Task goal: Every entry in the data below needs to be repeated exactly.

*** Supplied material ***

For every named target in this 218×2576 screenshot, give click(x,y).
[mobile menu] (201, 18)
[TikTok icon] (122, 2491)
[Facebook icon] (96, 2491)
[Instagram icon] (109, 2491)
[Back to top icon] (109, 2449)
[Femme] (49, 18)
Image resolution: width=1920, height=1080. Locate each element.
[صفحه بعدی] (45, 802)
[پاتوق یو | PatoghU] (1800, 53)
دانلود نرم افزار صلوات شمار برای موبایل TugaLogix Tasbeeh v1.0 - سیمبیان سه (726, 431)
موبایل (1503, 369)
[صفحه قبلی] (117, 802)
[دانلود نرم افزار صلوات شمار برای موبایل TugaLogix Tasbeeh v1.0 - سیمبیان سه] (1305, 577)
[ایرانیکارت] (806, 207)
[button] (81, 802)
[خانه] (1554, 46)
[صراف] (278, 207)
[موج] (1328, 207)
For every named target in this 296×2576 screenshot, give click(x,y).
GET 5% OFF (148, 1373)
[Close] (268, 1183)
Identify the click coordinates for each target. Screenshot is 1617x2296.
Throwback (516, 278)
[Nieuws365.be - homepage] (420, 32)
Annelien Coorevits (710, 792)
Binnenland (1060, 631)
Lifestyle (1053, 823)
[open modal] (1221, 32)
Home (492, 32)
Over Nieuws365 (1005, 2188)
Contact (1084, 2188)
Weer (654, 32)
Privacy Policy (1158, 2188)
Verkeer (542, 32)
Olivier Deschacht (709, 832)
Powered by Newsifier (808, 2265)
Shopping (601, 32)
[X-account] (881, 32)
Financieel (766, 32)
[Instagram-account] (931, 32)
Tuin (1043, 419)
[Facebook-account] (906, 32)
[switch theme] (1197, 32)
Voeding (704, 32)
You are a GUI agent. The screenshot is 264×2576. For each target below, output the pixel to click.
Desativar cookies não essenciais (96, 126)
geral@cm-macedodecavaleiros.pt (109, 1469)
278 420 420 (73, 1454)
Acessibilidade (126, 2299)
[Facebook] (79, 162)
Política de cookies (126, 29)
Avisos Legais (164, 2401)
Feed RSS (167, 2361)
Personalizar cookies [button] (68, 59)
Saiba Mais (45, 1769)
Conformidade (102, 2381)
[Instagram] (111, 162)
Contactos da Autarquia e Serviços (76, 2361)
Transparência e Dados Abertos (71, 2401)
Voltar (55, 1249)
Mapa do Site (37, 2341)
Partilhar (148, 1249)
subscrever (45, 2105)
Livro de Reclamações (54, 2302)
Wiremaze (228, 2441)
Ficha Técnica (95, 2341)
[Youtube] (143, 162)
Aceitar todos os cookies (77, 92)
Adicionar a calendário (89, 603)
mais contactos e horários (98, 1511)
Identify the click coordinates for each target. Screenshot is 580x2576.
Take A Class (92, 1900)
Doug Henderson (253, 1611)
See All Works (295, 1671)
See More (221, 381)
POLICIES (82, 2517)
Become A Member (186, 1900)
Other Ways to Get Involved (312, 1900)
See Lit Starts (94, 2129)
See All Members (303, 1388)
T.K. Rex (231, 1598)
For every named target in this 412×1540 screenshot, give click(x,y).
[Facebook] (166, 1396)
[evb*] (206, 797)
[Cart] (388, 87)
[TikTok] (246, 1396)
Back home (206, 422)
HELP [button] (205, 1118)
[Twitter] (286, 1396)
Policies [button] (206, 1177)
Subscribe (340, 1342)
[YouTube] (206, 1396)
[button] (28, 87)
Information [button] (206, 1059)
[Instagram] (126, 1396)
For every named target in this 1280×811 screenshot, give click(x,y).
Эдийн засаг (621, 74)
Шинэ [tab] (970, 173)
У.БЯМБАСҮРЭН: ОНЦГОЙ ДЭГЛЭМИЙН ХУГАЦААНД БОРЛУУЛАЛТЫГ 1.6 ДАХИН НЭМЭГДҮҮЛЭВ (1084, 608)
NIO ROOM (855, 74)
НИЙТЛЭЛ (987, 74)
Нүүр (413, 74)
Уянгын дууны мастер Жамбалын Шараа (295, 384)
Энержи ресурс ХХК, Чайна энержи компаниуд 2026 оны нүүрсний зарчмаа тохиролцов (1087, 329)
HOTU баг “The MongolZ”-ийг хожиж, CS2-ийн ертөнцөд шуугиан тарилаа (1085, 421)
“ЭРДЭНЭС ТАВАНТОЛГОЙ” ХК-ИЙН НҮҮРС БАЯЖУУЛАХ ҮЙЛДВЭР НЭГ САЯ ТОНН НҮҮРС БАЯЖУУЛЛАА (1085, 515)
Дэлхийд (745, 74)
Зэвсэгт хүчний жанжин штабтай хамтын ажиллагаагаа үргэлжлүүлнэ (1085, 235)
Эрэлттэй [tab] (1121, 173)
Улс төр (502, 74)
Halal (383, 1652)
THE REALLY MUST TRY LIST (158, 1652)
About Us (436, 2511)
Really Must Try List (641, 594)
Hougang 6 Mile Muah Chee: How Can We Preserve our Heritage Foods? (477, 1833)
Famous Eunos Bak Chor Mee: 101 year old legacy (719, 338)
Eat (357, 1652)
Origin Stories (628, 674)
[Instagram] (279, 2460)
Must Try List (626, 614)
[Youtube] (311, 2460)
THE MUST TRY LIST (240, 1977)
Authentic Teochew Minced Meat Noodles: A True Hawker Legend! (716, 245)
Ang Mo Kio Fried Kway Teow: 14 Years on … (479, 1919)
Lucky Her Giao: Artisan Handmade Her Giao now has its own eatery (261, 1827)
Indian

*** End of Supplied material ***

Response area:
For every named target in this 218×2576 screenshot, give click(x,y).
[mobile menu] (201, 18)
[TikTok icon] (122, 2491)
[Facebook icon] (96, 2491)
[Instagram icon] (109, 2491)
[Back to top icon] (109, 2449)
[Femme] (49, 18)
Image resolution: width=1920, height=1080. Locate each element.
[صفحه بعدی] (45, 802)
[پاتوق یو | PatoghU] (1800, 53)
دانلود نرم افزار صلوات شمار برای موبایل TugaLogix Tasbeeh v1.0 - سیمبیان سه (726, 431)
موبایل (1503, 369)
[صفحه قبلی] (117, 802)
[دانلود نرم افزار صلوات شمار برای موبایل TugaLogix Tasbeeh v1.0 - سیمبیان سه] (1305, 577)
[ایرانیکارت] (806, 207)
[button] (81, 802)
[خانه] (1554, 46)
[صراف] (278, 207)
[موج] (1328, 207)
For every named target in this 296×2576 screenshot, give click(x,y).
GET 5% OFF (148, 1373)
[Close] (268, 1183)
Identify the click coordinates for each target. Screenshot is 1617x2296.
Throwback (516, 278)
[Nieuws365.be - homepage] (420, 32)
Annelien Coorevits (710, 792)
Binnenland (1060, 631)
Lifestyle (1053, 823)
[open modal] (1221, 32)
Home (492, 32)
Over Nieuws365 (1005, 2188)
Contact (1084, 2188)
Weer (654, 32)
Privacy Policy (1158, 2188)
Verkeer (542, 32)
Olivier Deschacht (709, 832)
Powered by Newsifier (808, 2265)
Shopping (601, 32)
[X-account] (881, 32)
Financieel (766, 32)
[Instagram-account] (931, 32)
Tuin (1043, 419)
[Facebook-account] (906, 32)
[switch theme] (1197, 32)
Voeding (704, 32)
You are a GUI agent. The screenshot is 264×2576. For each target below, output the pixel to click.
Desativar cookies não essenciais (96, 126)
geral@cm-macedodecavaleiros.pt (109, 1469)
278 420 420 (73, 1454)
Acessibilidade (126, 2299)
[Facebook] (79, 162)
Política de cookies (126, 29)
Avisos Legais (164, 2401)
Feed RSS (167, 2361)
Personalizar cookies [button] (68, 59)
Saiba Mais (45, 1769)
Conformidade (102, 2381)
[Instagram] (111, 162)
Contactos da Autarquia e Serviços (76, 2361)
Transparência e Dados Abertos (71, 2401)
Voltar (55, 1249)
Mapa do Site (37, 2341)
Partilhar (148, 1249)
subscrever (45, 2105)
Livro de Reclamações (54, 2302)
Wiremaze (228, 2441)
Ficha Técnica (95, 2341)
[Youtube] (143, 162)
Aceitar todos os cookies (77, 92)
Adicionar a calendário (89, 603)
mais contactos e horários (98, 1511)
Identify the click coordinates for each target. Screenshot is 580x2576.
Take A Class (92, 1900)
Doug Henderson (253, 1611)
See All Works (295, 1671)
See More (221, 381)
POLICIES (82, 2517)
Become A Member (186, 1900)
Other Ways to Get Involved (312, 1900)
See Lit Starts (94, 2129)
See All Members (303, 1388)
T.K. Rex (231, 1598)
For every named target in this 412×1540 screenshot, give click(x,y).
[Facebook] (166, 1396)
[evb*] (206, 797)
[Cart] (388, 87)
[TikTok] (246, 1396)
Back home (206, 422)
HELP [button] (205, 1118)
[Twitter] (286, 1396)
Policies [button] (206, 1177)
Subscribe (340, 1342)
[YouTube] (206, 1396)
[button] (28, 87)
Information [button] (206, 1059)
[Instagram] (126, 1396)
For every named target in this 1280×811 screenshot, give click(x,y).
Эдийн засаг (621, 74)
Шинэ [tab] (970, 173)
У.БЯМБАСҮРЭН: ОНЦГОЙ ДЭГЛЭМИЙН ХУГАЦААНД БОРЛУУЛАЛТЫГ 1.6 ДАХИН НЭМЭГДҮҮЛЭВ (1084, 608)
NIO ROOM (855, 74)
НИЙТЛЭЛ (987, 74)
Нүүр (413, 74)
Уянгын дууны мастер Жамбалын Шараа (295, 384)
Энержи ресурс ХХК, Чайна энержи компаниуд 2026 оны нүүрсний зарчмаа тохиролцов (1087, 329)
HOTU баг “The MongolZ”-ийг хожиж, CS2-ийн ертөнцөд шуугиан тарилаа (1085, 421)
“ЭРДЭНЭС ТАВАНТОЛГОЙ” ХК-ИЙН НҮҮРС БАЯЖУУЛАХ ҮЙЛДВЭР НЭГ САЯ ТОНН НҮҮРС БАЯЖУУЛЛАА (1085, 515)
Дэлхийд (745, 74)
Зэвсэгт хүчний жанжин штабтай хамтын ажиллагаагаа үргэлжлүүлнэ (1085, 235)
Эрэлттэй [tab] (1121, 173)
Улс төр (502, 74)
Halal (383, 1652)
THE REALLY MUST TRY LIST (158, 1652)
About Us (436, 2511)
Really Must Try List (641, 594)
Hougang 6 Mile Muah Chee: How Can We Preserve our Heritage Foods? (477, 1833)
Famous Eunos Bak Chor Mee: 101 year old legacy (719, 338)
Eat (357, 1652)
Origin Stories (628, 674)
[Instagram] (279, 2460)
Must Try List (626, 614)
[Youtube] (311, 2460)
THE MUST TRY LIST (240, 1977)
Authentic Teochew Minced Meat Noodles: A True Hawker Legend! (716, 245)
Ang Mo Kio Fried Kway Teow: 14 Years on … (479, 1919)
Lucky Her Giao: Artisan Handmade Her Giao now has its own eatery (261, 1827)
Indian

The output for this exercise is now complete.